Every file system consists of a sequence of blocks, each of size 512 bytes. (An improvement in many UNIX systems is to use larger blocks, e.g., 4K bytes, and allow the last block of a file to be a smaller block called a fragment.) Some of these blocks are not allotted to the user, and are reserved exclusively for the use of the kernel. The file system breaks the disk in 4 segments.

Segment 1 – Boot Block

The first block numbered 0 is the boot block, which is normally unused by the file system, and set aside for the booting procedure. This is true for the main file system. For the other systems this block is left unused.

Segment 2 – Super Block

The second block, numbered 1 is called the super block and is used to control allocation of disk blocks. The super block contains details of the active file system: the size and status of the system, the details of the free blocks and i-nodes, etc.

Segment 3 – i-nodes

The third segment includes block 2 onwards, up to a number determined during the creation of the file system. Every file in the system will have an entry in this area identified by a 64-bit structure called the i-node. The complete list of i-nodes is known as the i-list. Every i-node is identified by its position in the list called the i-number (the internal name of the file). Use –i option with ls –l to show i-number of a file.

Each i-node contains the following attributes of a file:

file mode (16-bit integer quantity specifying file type, run and access

number of links (total number of hard links to file)

owner (the user-id number of owner)

group (the group-id number)

size (total size in bytes of the data contained in file)

last content change (time when contents of file were last modified; displayed by ls –l)

last status change (time when any status item file was changed)

i-number (the index number of this i-node)

device (hardware device where file is stored)

block size (optimal block size to use for file I/O operations)

block count (total number of file blocks allocated to file)

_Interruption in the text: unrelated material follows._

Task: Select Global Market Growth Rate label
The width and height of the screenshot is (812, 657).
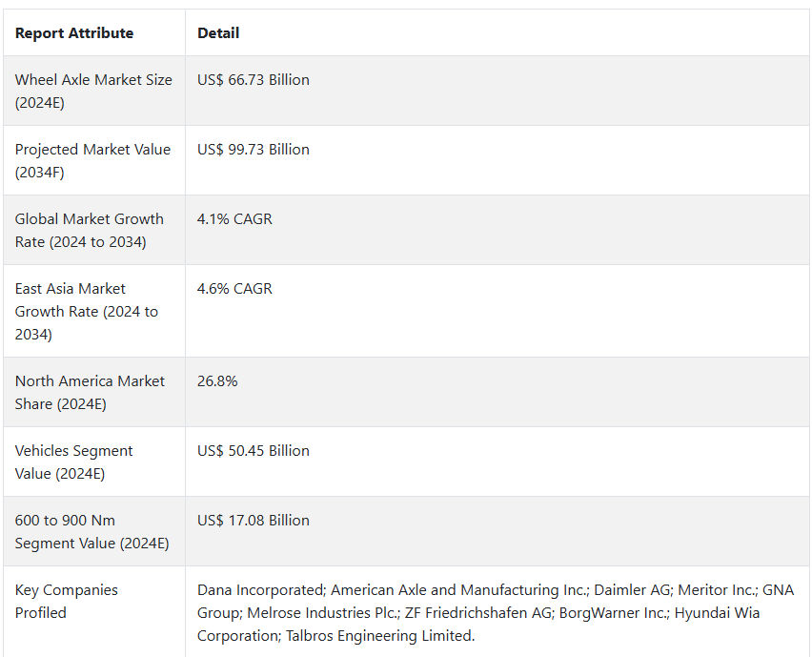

array of 13 pointers to the file (array of 13 disk block addresses which keeps track of all disk

blocks containing file segments)

The UNIX i-node structure is in sharp contrast to the system followed in MSDOS, which stores the file attributes, including the modification time, the number of bytes and the address of the starting disk cluster in the directory itself.

16 bits of file mode

4 high bits – file type

next 3 bits – manner in which executable file is run

lowest 9 bits – read, write, execute permissions of user, group or other.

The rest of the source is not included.